All the building work was complete and there was even some money left over to repair the worst of the pot-holes in the drive. The Italian prisoners who worked in the fields and whistled at the girls were being repatriated and the School settled down in its new quarters. Those from Wennington Hall were perhaps beginning grudgingly to admit that Ingmanthorpe wasn't so bad after all. In any case they were fewer now, some had gone and newcomers had arrived.

It was a good thing all was complete before the coldest winter of the century closed in. We had six week of nightly blizzards and time and again the drive was blocked with snowdrifts. Mind you, we loved it really. There was a pond (probably long gone) just on the turn of the drive in front of the house, where we had a superb slide. With a small run you could travel about twenty feet along the ice...

Frank Burgess once said to my parents that the School was in its experimental stage during the early years at Wennington Hall.
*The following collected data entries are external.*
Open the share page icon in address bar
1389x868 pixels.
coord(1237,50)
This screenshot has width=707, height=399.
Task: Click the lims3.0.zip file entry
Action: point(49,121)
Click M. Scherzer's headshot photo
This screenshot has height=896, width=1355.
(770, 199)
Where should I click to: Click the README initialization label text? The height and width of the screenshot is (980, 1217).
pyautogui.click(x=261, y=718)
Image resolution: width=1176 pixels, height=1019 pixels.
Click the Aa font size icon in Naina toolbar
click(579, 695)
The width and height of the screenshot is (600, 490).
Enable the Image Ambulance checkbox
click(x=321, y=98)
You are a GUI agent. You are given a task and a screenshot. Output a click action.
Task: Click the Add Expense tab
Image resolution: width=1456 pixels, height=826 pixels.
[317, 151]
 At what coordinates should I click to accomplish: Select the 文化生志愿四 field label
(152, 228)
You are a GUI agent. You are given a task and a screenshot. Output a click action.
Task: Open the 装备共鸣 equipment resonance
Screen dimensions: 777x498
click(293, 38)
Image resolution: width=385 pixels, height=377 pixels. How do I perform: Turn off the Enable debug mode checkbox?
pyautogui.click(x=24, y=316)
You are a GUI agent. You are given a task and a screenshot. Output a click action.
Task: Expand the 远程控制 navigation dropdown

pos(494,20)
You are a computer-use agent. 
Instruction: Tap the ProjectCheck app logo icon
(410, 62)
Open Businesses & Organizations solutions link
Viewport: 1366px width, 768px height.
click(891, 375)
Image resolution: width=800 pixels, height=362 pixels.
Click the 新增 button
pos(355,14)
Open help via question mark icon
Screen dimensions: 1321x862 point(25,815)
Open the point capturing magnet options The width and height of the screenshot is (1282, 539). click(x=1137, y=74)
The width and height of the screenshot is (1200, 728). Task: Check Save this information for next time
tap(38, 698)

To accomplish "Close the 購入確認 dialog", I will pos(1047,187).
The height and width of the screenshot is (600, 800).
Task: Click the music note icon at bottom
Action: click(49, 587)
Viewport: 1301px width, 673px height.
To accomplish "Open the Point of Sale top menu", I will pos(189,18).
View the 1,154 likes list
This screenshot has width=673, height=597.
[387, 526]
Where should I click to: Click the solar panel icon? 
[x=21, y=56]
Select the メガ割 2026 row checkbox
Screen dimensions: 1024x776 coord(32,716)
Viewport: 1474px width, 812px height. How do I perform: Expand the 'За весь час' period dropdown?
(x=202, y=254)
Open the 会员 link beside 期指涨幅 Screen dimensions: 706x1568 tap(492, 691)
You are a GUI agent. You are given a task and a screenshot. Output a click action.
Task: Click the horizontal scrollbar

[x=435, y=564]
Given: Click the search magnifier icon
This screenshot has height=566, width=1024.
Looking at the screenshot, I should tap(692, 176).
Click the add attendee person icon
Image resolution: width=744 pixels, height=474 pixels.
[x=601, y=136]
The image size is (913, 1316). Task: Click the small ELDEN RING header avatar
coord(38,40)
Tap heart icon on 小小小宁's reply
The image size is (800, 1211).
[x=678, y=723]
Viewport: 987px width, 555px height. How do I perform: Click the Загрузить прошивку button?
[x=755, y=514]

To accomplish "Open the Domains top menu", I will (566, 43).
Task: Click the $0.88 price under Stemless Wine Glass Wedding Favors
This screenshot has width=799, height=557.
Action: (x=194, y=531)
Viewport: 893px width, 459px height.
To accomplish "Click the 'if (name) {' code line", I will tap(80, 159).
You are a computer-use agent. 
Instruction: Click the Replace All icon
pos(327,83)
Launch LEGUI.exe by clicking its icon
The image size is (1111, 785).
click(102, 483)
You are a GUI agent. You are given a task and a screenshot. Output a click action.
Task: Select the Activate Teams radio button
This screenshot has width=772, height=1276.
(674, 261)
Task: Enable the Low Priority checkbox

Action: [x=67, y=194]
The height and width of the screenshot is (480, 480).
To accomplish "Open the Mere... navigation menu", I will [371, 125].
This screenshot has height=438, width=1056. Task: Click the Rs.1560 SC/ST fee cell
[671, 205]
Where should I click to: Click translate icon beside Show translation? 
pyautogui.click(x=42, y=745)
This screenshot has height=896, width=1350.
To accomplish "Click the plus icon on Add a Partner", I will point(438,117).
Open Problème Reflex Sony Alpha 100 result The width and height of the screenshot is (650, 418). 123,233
If this was so it must surely be true to say that by 1945 it knew where it was going. A year or so after the move to Yorkshire the Ministry of Education sent a team of inspectors to stay with us for a few days and attempt to classify us. Shortly after, Kenneth had a letter to say it had been decided that we were a grammar school. Most seemed pleased by this, but it still seems to me (as it did then) that to attempt to classify Wennington in any way, was to attempt the impossible...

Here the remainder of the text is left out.